Flajole et Kehrig, plongés dans la même voie que GM dans l’expérimentation de la nouvelle matière qu’était la fibre de verre, ont créé un projet 1/1 en argile incarnant leurs concepts très inspirés de ce que réalisait dans le même temps Jay Everett avec son Astra : ailes hautes, calandre large intégrée avec pare-chocs, toit rétractable…
La Forerunner Flajole a débuté son existence d’automobile en 1955, pile-poil en même temps que l’Astra de Jay Everett dont le dramatique profil avec une chute de l’arrière en “Fast-Back”, avait été “pompé”, preuve s’il en est besoin de souligner qu’aucune XK 120, 140 et 150 ne disposent de cette forme en carrosserie arrière…, mais, pour éclipser l’Astra, la Flajole disposait d’un panneau translucide en plexiglas servant de toit rétractable.
Elle a reçu une large publicité dans divers magazines : “Motor Trend”…, “Road & Track”... et “Sports Cars Illustrated”…, mais, elle eut tant de succès (sic !), qu’elle resta un modèle unique !
(Laissez-vous aller à une quinte de rire, même bruyant, cela ne peut que vous faire du bien)…
Bill Flajole, pour tenter d’alpaguer un client “lunaire” a donc dû se résoudre à personnellement utiliser sa voiture pour ses déplacements jusqu’au début des années ’70, attirant une attention constante du public sur ses bizarreries… un public médusé… dont Jeff Tamayo et son épouse Sara faisaient partie…, personnages atypiques qui lui feront une offre financière tellement alléchante (gag !) que Bill Flajole ne la refusera pas…
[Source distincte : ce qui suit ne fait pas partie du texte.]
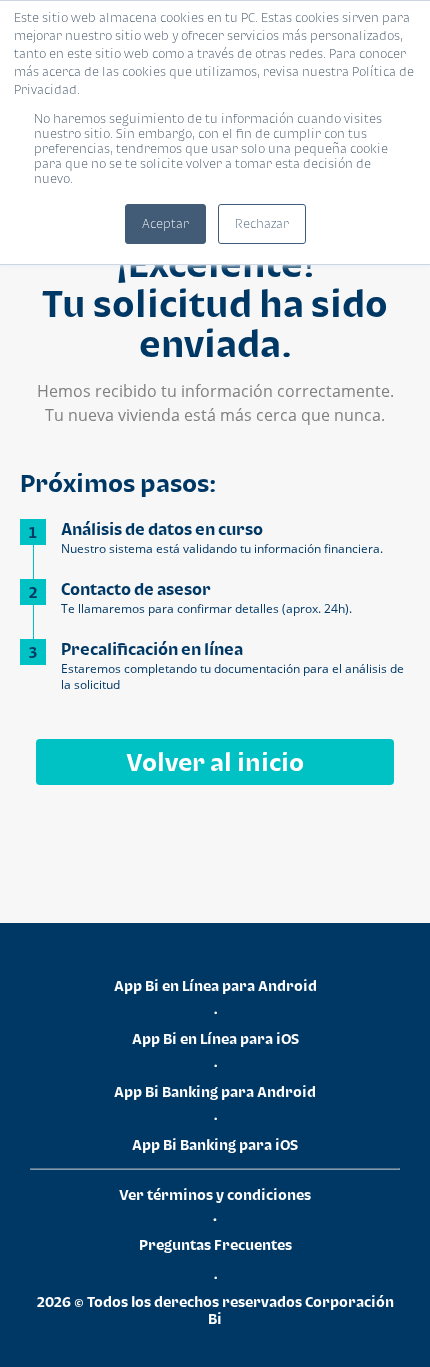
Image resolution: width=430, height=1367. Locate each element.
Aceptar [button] (165, 223)
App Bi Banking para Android (215, 1091)
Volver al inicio (215, 761)
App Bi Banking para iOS (215, 1144)
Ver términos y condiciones (215, 1194)
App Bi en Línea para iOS (215, 1038)
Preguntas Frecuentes (215, 1244)
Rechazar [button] (262, 223)
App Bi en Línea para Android (215, 985)
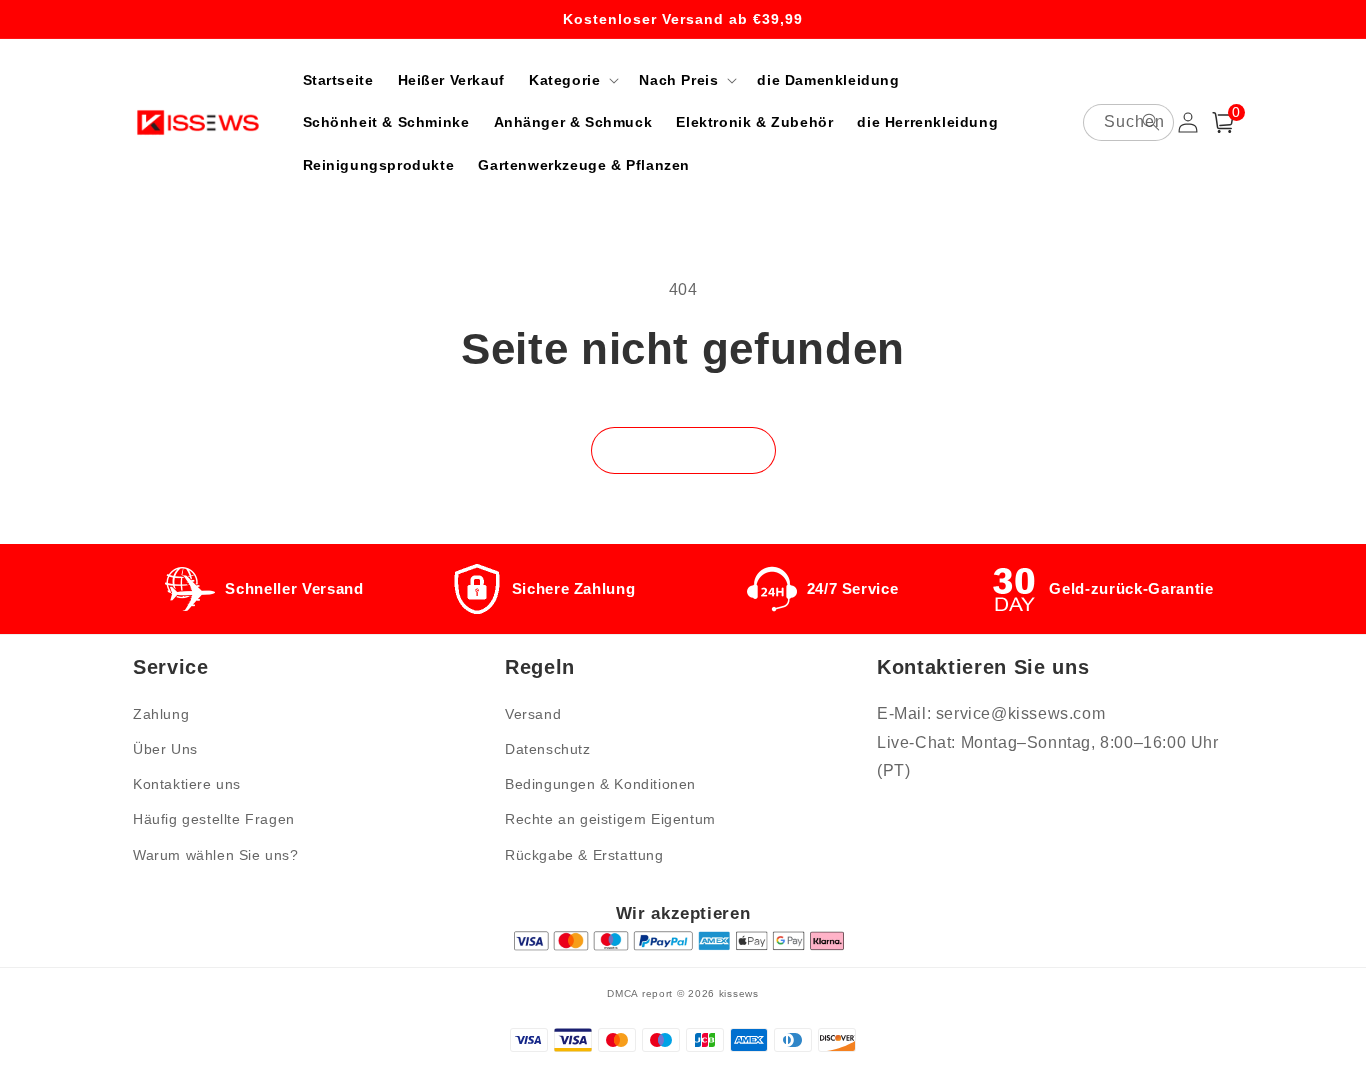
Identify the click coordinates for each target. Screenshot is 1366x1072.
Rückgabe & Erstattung (584, 855)
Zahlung (161, 714)
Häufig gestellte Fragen (214, 819)
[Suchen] (1151, 122)
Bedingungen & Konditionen (600, 784)
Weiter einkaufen (683, 449)
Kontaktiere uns (187, 784)
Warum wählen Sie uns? (216, 855)
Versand (533, 714)
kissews (739, 993)
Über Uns (165, 749)
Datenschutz (548, 749)
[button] (572, 80)
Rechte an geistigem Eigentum (610, 819)
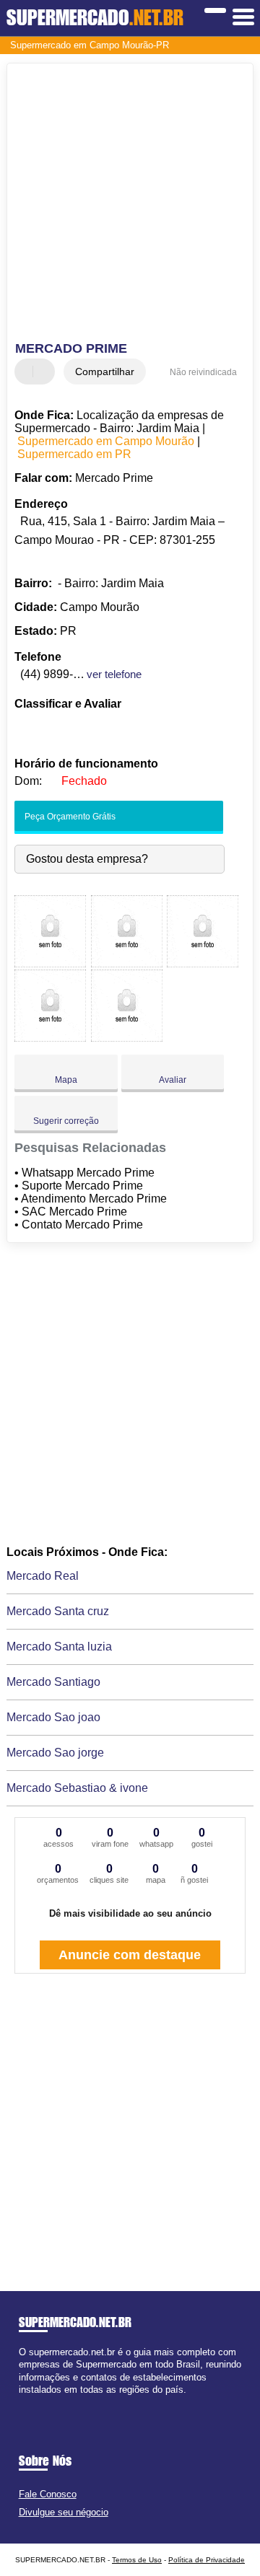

Une sorte de geste qui va faire croire à Bill Flajole que cela lui ouvrait les portes de la félicité…, alors que ce n’était que de l’auto-suffisance “égotique”…, doublée de l’avantage de ne plus devoir payer un garage chaque mois… ni de devoir continuer d’appliquer son calcul savant et mercantile consistant à exposer l’œuvre d’art “partouze” avec une petite carte : “A vendre”…
En 1998, la voiture, toujours fraîche et pimpante, a été acquise par Sidney Craig, un personnage tout aussi illuminé que Bill Flajole et Jeff Tamayo, parce que, selon lui (la citation est d’époque) : “Cet engin époustouflant est un exemple significatif de la conception typiquement américaine des années cinquante pour des voitures qui étaient commandées et acquises par des célébrités, préfigurant la Kustom Kulture et mettant en vedette des personnages exceptionnels comme Georges Barris”…
Des fausses vérités, pas totalement vraies ni fausses… et qui en fait… ne dérangent personne…, en effet Sid Craig n’a eu de cesse de louer le design excentrique de la Flajole Forerunner 1955, affirmant que son concepteur était un novateur-designer américain imaginatif, ayant expérimenté le premier la fibre de verre et le plexiglas ainsi que divers concepts de sécurité.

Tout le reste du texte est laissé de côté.